State how many of the lines below contain the word "Expand", counting only occurrences that match its capitalization. Give only the number.

→ **GIVEN DATA**
□ □ □ □ □ □ □
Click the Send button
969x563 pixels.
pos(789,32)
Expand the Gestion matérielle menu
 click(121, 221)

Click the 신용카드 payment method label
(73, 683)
□ □ □ □ □ □ □
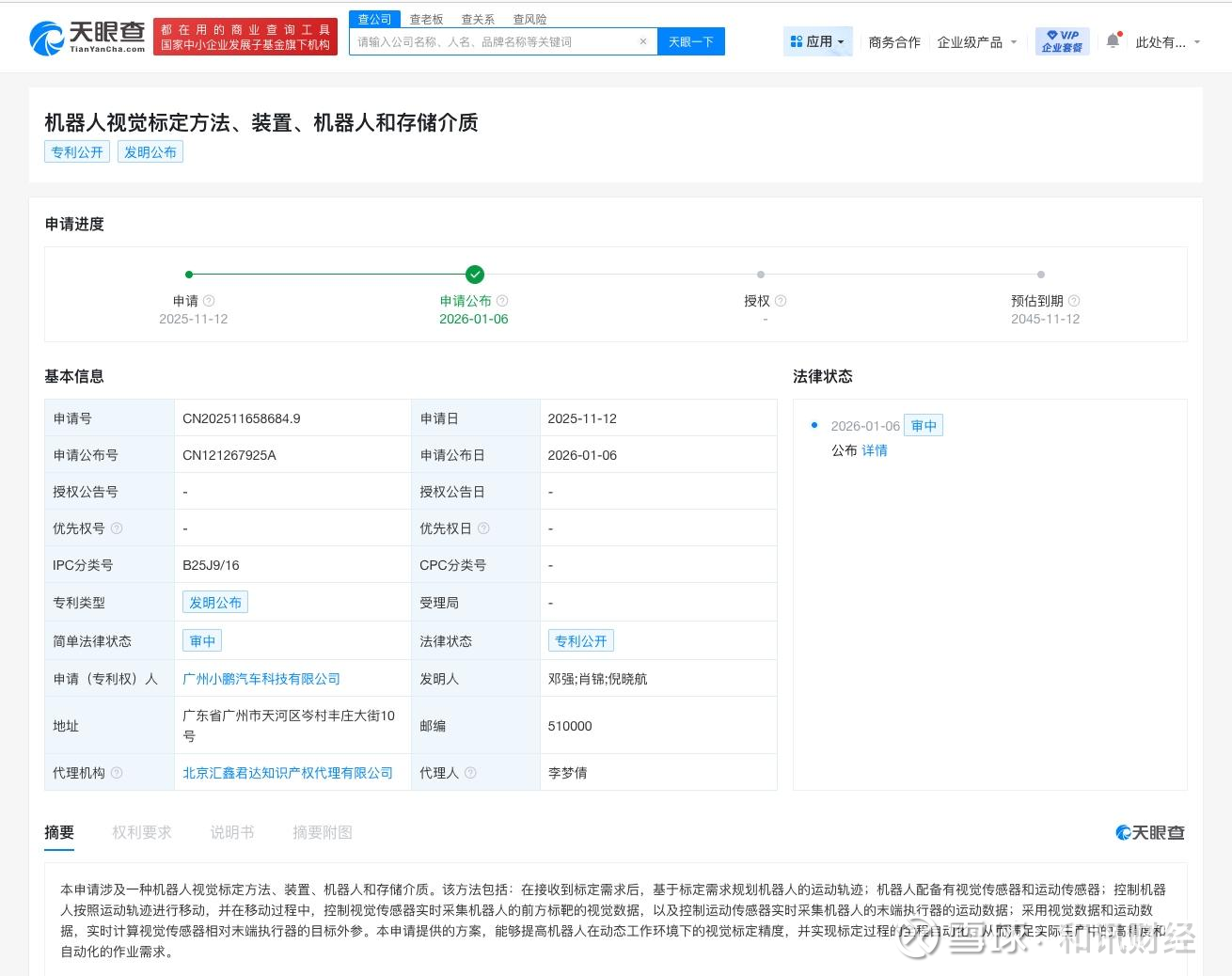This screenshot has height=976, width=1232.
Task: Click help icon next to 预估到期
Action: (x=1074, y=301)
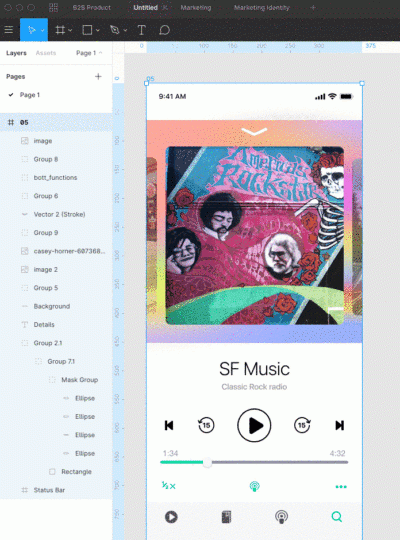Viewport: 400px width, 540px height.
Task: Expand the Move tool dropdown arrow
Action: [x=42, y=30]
□ □ □ □ □ □ □
→ **ANSWER TO THIS TASK**
2